TASK OBJECTIVE: Your answer must be every line of the data that holds the string "computer".

AVAILABLE DATA:
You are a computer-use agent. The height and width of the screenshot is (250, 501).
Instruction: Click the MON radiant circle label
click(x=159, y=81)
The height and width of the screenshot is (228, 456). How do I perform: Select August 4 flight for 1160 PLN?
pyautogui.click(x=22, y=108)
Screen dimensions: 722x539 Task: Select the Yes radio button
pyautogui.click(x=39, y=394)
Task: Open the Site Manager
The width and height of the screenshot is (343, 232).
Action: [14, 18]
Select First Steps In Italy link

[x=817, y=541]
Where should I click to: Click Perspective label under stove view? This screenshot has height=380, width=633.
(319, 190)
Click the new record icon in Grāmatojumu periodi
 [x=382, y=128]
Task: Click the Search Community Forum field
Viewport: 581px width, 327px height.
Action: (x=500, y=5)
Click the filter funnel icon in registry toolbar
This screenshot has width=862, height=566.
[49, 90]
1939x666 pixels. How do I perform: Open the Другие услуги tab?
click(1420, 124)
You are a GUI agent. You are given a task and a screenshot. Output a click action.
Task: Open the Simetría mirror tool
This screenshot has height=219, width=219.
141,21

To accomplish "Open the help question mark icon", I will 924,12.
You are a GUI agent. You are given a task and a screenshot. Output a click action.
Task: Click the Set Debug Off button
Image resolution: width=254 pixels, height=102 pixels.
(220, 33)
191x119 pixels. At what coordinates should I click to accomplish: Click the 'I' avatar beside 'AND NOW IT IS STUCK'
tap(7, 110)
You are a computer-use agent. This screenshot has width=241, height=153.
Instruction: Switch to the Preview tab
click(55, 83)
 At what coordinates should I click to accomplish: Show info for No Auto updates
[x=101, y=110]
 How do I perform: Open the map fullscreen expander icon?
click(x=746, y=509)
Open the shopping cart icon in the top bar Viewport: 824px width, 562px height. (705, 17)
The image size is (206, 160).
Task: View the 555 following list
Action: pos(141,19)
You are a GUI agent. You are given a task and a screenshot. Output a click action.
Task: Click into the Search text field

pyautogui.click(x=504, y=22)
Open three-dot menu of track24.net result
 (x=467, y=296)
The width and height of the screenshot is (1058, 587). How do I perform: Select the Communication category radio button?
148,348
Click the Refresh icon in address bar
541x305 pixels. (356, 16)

TASK RESPONSE:
You are a computer-use agent. The height and width of the screenshot is (250, 501).
You are a computer-use agent. This screenshot has width=241, height=153.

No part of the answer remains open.